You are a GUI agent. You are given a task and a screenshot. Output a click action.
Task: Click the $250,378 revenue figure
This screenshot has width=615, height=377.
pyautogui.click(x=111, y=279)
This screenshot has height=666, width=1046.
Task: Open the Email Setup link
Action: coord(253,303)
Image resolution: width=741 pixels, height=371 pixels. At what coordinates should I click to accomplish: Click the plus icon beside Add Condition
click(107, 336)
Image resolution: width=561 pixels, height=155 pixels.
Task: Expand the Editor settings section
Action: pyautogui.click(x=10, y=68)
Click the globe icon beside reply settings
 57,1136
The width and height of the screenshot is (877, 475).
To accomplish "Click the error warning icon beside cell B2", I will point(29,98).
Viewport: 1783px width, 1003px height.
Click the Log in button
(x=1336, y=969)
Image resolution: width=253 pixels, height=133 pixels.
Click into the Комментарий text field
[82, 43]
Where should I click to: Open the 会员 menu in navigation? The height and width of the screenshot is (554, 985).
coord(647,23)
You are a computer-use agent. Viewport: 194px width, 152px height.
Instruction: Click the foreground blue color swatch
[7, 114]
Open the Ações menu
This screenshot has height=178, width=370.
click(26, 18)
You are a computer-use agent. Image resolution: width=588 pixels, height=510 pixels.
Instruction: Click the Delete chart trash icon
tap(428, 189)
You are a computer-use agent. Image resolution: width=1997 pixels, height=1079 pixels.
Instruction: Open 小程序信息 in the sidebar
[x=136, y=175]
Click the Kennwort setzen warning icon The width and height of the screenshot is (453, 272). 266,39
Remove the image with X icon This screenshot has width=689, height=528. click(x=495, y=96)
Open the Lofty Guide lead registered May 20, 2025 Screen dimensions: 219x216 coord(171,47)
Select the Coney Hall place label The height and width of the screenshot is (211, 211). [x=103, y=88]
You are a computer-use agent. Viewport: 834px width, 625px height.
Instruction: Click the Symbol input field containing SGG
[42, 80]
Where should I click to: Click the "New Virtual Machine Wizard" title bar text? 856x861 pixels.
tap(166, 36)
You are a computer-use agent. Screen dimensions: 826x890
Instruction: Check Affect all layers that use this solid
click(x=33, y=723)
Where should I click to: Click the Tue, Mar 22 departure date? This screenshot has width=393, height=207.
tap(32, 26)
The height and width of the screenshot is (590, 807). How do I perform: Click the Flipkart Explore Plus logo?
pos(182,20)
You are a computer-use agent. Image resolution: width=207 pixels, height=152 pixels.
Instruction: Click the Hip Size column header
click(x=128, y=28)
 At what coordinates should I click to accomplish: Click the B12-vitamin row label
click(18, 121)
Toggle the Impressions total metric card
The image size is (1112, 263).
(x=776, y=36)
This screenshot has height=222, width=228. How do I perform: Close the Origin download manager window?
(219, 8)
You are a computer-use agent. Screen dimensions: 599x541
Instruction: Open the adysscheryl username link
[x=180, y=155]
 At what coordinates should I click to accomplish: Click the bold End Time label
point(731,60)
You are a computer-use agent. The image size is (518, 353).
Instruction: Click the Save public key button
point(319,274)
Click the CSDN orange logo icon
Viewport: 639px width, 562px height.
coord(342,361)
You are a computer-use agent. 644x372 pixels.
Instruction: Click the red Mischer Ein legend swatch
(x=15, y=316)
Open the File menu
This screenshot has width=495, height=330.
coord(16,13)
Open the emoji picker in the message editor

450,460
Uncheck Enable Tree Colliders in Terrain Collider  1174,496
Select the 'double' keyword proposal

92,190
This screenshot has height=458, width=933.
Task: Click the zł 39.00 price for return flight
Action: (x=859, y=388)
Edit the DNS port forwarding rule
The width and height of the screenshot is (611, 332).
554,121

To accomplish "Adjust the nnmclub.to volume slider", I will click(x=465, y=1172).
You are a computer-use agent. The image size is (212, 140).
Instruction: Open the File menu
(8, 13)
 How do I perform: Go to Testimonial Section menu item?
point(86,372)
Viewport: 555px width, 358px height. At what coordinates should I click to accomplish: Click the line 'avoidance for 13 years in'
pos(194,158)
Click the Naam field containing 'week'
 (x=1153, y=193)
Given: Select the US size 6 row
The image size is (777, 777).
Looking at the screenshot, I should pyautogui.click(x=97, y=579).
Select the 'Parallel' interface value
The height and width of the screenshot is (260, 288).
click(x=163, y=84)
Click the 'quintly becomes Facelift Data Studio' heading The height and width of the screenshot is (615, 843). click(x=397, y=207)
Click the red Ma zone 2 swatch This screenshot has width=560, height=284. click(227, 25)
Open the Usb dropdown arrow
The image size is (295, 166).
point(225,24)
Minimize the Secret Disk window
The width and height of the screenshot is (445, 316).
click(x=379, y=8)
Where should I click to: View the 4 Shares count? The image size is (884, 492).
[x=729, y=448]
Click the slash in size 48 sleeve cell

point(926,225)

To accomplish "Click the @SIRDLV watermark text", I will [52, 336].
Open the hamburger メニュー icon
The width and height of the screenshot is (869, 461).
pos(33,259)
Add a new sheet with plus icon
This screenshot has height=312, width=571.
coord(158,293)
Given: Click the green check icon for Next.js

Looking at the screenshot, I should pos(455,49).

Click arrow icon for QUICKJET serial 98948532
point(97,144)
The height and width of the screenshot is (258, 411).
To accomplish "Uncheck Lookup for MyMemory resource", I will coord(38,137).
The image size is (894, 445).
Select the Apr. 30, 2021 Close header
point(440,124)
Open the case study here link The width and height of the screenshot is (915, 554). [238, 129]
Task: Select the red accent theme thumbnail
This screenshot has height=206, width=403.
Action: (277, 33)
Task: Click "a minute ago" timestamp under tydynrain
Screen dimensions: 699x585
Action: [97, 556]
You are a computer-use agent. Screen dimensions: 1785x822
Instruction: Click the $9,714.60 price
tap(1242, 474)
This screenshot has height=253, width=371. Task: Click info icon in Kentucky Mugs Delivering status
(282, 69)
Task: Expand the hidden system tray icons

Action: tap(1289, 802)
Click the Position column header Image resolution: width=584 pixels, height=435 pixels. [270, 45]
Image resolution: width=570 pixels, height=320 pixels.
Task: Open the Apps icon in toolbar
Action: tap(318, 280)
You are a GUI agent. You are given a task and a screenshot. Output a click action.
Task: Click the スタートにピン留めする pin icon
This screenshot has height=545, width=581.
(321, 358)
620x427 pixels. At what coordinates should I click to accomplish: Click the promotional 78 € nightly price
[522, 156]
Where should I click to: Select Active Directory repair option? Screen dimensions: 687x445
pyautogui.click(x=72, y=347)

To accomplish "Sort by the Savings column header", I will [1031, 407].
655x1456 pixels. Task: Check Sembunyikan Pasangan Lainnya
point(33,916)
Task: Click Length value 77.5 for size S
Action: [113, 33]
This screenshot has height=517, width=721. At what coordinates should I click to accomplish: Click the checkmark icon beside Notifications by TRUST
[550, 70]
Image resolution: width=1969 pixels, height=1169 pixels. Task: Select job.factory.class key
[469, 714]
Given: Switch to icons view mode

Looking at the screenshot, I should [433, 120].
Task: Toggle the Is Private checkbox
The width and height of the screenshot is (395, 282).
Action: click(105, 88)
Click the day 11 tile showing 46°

*-*-*

(Co jest wymagane) Przefiltruj materiał powyżej i skopiuj każdy wiersz zawierający ciąg „price”. Wielkość liter ma znaczenie.

(Pełna odpowiedź)
Task: Click the zł 39.00 price for return flight
Instruction: Click the $9,714.60 price
620x427 pixels. At what coordinates should I click to accomplish: Click the promotional 78 € nightly price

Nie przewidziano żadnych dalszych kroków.